> REQUIREMENTS:
Please lay out the entries as a numbered list, from the line with "Given: Select the" through the last entry, leaving out blank lines.

> PROVIDED ENTRIES:

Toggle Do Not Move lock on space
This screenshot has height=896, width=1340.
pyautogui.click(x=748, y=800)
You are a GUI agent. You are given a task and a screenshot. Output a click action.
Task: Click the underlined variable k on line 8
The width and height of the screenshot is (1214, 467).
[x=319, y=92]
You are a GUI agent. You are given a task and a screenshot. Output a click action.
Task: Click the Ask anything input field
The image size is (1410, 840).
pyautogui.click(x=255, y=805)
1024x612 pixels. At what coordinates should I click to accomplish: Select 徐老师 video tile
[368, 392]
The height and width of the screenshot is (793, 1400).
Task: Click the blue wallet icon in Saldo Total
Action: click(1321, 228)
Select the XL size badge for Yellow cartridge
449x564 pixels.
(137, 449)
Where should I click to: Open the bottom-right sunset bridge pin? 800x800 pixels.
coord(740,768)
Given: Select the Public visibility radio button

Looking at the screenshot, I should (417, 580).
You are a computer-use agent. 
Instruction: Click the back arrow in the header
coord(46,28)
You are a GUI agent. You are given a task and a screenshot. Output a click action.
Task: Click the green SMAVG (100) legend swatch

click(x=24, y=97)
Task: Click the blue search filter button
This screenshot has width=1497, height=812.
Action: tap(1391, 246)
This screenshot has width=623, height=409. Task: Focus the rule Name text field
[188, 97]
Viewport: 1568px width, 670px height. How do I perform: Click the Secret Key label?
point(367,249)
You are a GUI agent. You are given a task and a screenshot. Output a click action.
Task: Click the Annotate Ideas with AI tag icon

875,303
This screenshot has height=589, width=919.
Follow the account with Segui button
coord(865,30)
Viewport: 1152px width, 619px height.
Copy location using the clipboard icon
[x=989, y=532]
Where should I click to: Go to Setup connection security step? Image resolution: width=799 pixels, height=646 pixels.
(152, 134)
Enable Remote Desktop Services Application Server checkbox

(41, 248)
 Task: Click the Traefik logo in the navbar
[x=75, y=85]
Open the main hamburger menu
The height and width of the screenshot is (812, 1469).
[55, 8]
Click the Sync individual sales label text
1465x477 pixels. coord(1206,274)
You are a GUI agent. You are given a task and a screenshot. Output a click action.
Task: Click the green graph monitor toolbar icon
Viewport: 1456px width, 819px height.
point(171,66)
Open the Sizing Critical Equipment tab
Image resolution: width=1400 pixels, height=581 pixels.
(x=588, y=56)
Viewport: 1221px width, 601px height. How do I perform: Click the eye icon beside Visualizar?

> EXERCISE ANSWER:
1. Given: Select the Public visibility radio button
2. Looking at the screenshot, I should (417, 580).
3. You are a computer-use agent. 
4. Instruction: Click the back arrow in the header
5. coord(46,28)
6. You are a GUI agent. You are given a task and a screenshot. Output a click action.
7. Task: Click the green SMAVG (100) legend swatch
8. click(x=24, y=97)
9. Task: Click the blue search filter button
10. This screenshot has width=1497, height=812.
11. Action: tap(1391, 246)
12. This screenshot has width=623, height=409. Task: Focus the rule Name text field
13. [188, 97]
14. Viewport: 1568px width, 670px height. How do I perform: Click the Secret Key label?
15. point(367,249)
16. You are a GUI agent. You are given a task and a screenshot. Output a click action.
17. Task: Click the Annotate Ideas with AI tag icon
18. 875,303
19. This screenshot has height=589, width=919.
20. Follow the account with Segui button
21. coord(865,30)
22. Viewport: 1152px width, 619px height.
23. Copy location using the clipboard icon
24. [x=989, y=532]
25. Where should I click to: Go to Setup connection security step? Image resolution: width=799 pixels, height=646 pixels.
26. (152, 134)
27. Enable Remote Desktop Services Application Server checkbox
28. (41, 248)
29.  Task: Click the Traefik logo in the navbar
30. [x=75, y=85]
31. Open the main hamburger menu
32. The height and width of the screenshot is (812, 1469).
33. [55, 8]
34. Click the Sync individual sales label text
35. 1465x477 pixels. coord(1206,274)
36. You are a GUI agent. You are given a task and a screenshot. Output a click action.
37. Task: Click the green graph monitor toolbar icon
38. Viewport: 1456px width, 819px height.
39. point(171,66)
40. Open the Sizing Critical Equipment tab
41. Image resolution: width=1400 pixels, height=581 pixels.
42. (x=588, y=56)
43. Viewport: 1221px width, 601px height. How do I perform: Click the eye icon beside Visualizar?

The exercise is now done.